### TEXT PASSAGE
Active Directory (AD) has been the main Identity and Access Management (IAM) over the last 20 plus years for those traditional SQL Server customers. Nowadays, more and more organizations are actively migrating to the public cloud such as Microsoft Azure. Data sovereignty and legacy concerns are slowing their footsteps. Azure-Arc enabled SQL Managed instance comes in and makes it possible for those customers take advantage of the key capabilities of SQL Server RDBMS engine while storing their legacy data in their private datacenter or any other certified platform with better manageability and lower maintenance cost, truly enabling the infinity possible to enable cloud native data pattern in the hybrid cloud identity scenario.
In 2017, we reinvented SQL Server by bringing SQL Server engine to the Linux world, SQL Server as a comprehensive data analytics platform is to be now officially capable of up and running everywhere. We enabled AD authentication for SQL Server on Linux and Linux containers by using a keytab file. The keytab file is a cryptographic file containing Service principal names (SPNs) and hostnames, and it is used to automatically log into Active Directory (AD) instead of configuring a Windows service account as we did for SQL Server in Windows.

### GIVEN RECORDS
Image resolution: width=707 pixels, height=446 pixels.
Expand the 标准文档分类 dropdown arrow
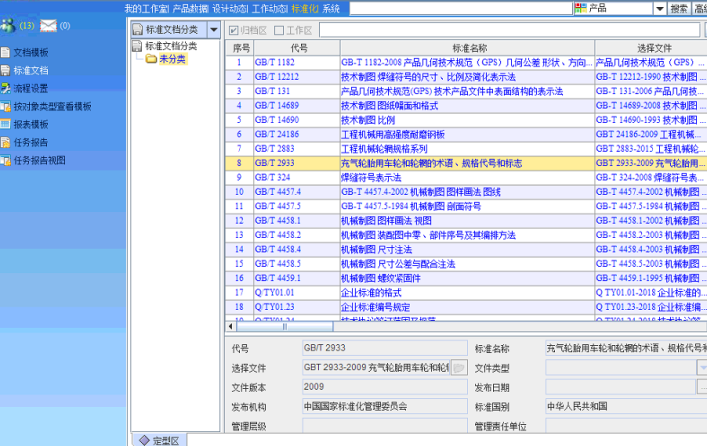(x=213, y=31)
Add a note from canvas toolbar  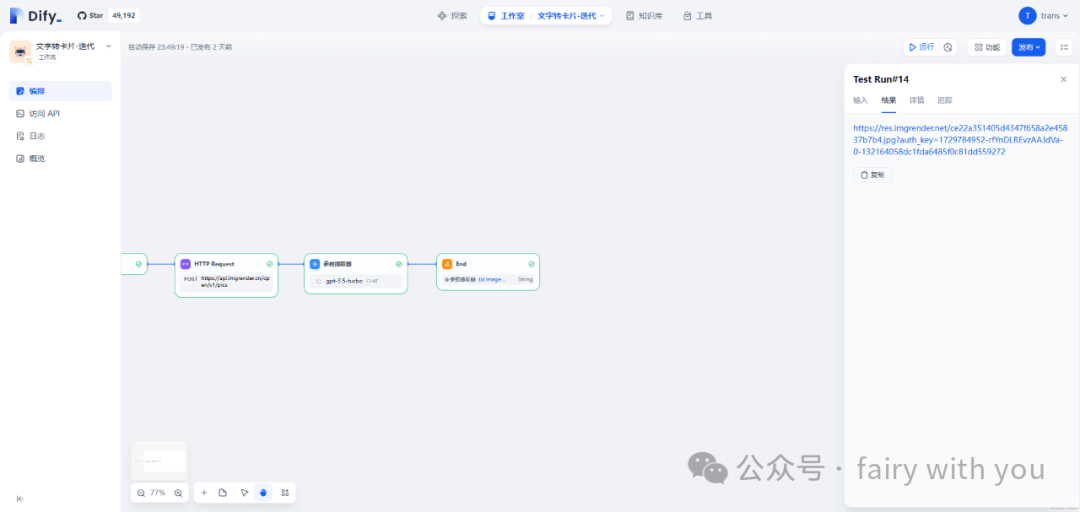(x=223, y=493)
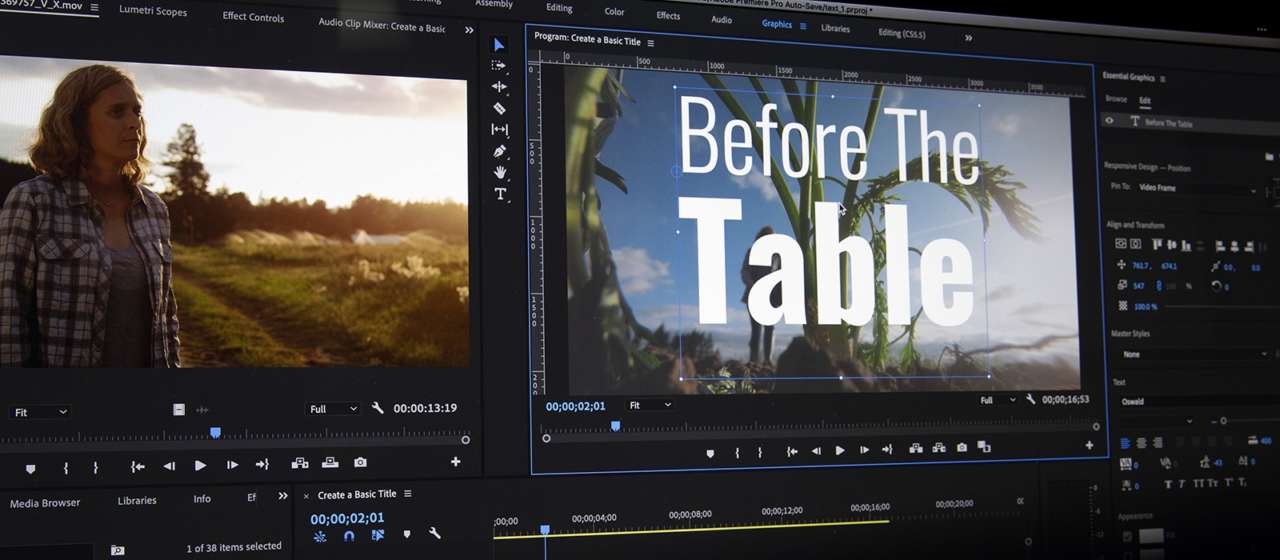Click Program monitor playhead on scrub bar
Image resolution: width=1280 pixels, height=560 pixels.
[615, 426]
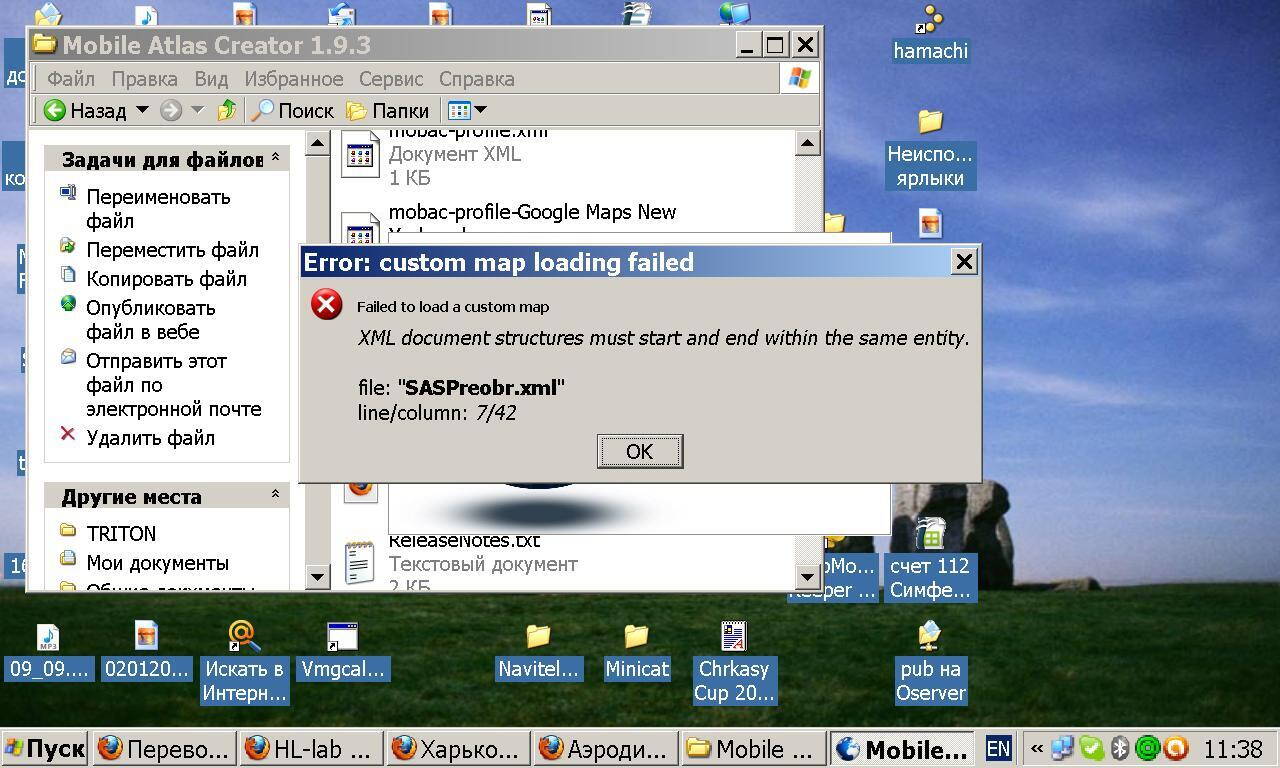Click the Удалить файл link
The height and width of the screenshot is (768, 1280).
[150, 437]
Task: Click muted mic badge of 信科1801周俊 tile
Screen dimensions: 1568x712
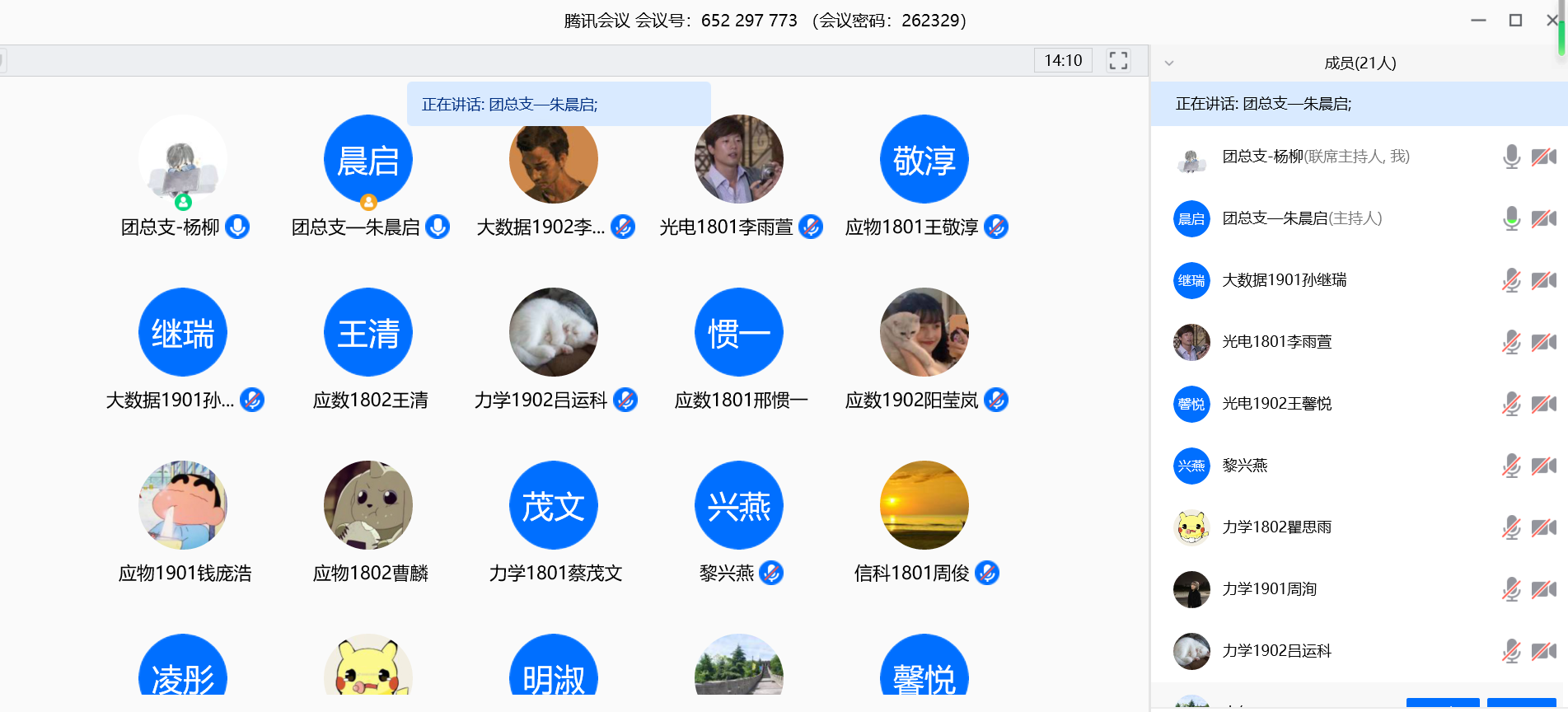Action: click(x=987, y=573)
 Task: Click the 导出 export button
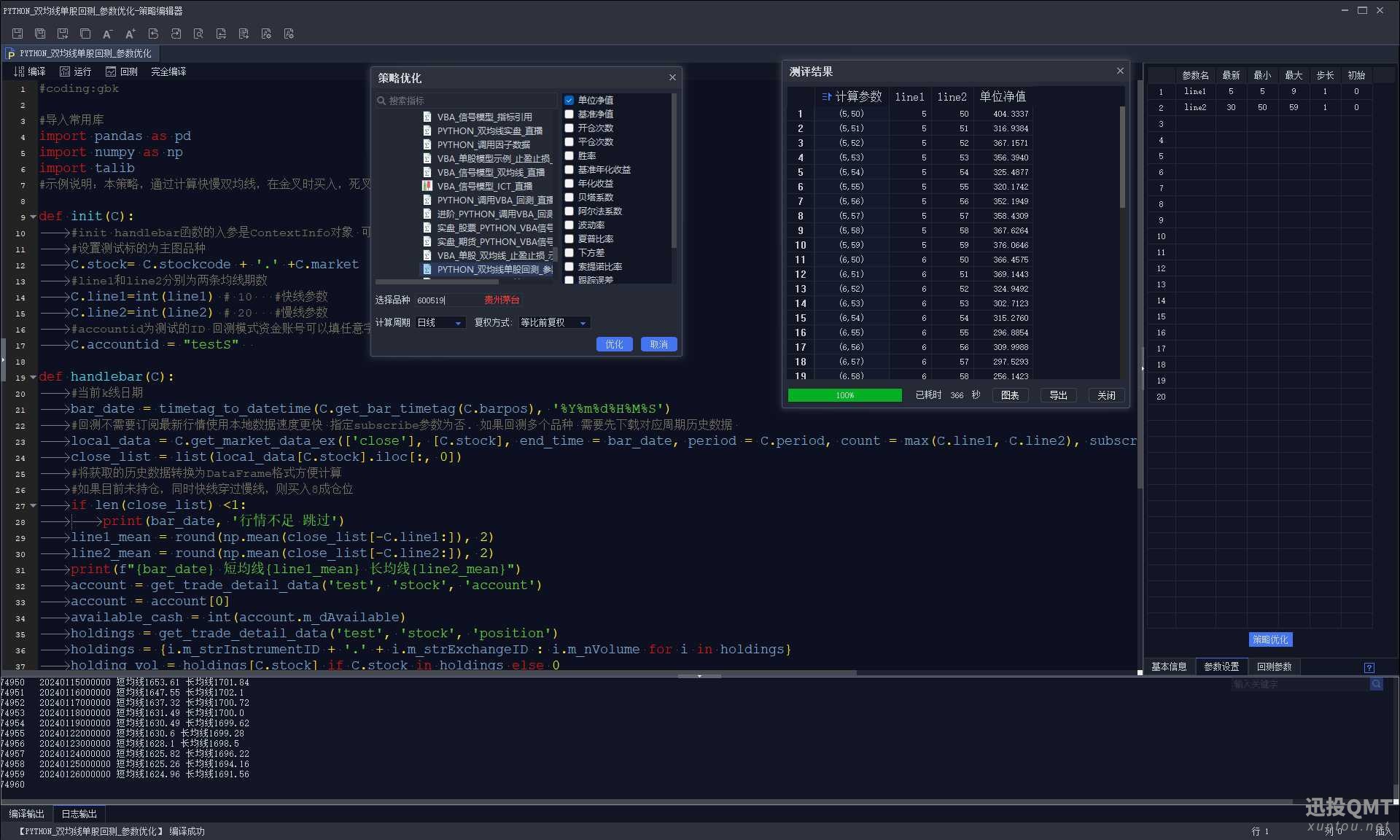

### REQUIRED ACTIONS
[1] Could you return the part of the SQL Server identity passage starting with "Active Directory (AD) has" and going on through "cloud identity scenario.", copied word for word?
[2] Can you rewrite the listing, from the line containing "Task: Click muted mic badge of 信科1801周俊 tile" through the end of the listing, as a JSON list of strings with one string per line, leaving out blank lines and the pictures?

### TASK ANSWERS
[1]
Active Directory (AD) has been the main Identity and Access Management (IAM) over the last 20 plus years for those traditional SQL Server customers. Nowadays, more and more organizations are actively migrating to the public cloud such as Microsoft Azure. Data sovereignty and legacy concerns are slowing their footsteps. Azure-Arc enabled SQL Managed instance comes in and makes it possible for those customers take advantage of the key capabilities of SQL Server RDBMS engine while storing their legacy data in their private datacenter or any other certified platform with better manageability and lower maintenance cost, truly enabling the infinity possible to enable cloud native data pattern in the hybrid cloud identity scenario.

[2]
[
  "Task: Click muted mic badge of 信科1801周俊 tile",
  "Screen dimensions: 1568x712",
  "Action: click(x=987, y=573)",
  " Task: Click the 导出 export button"
]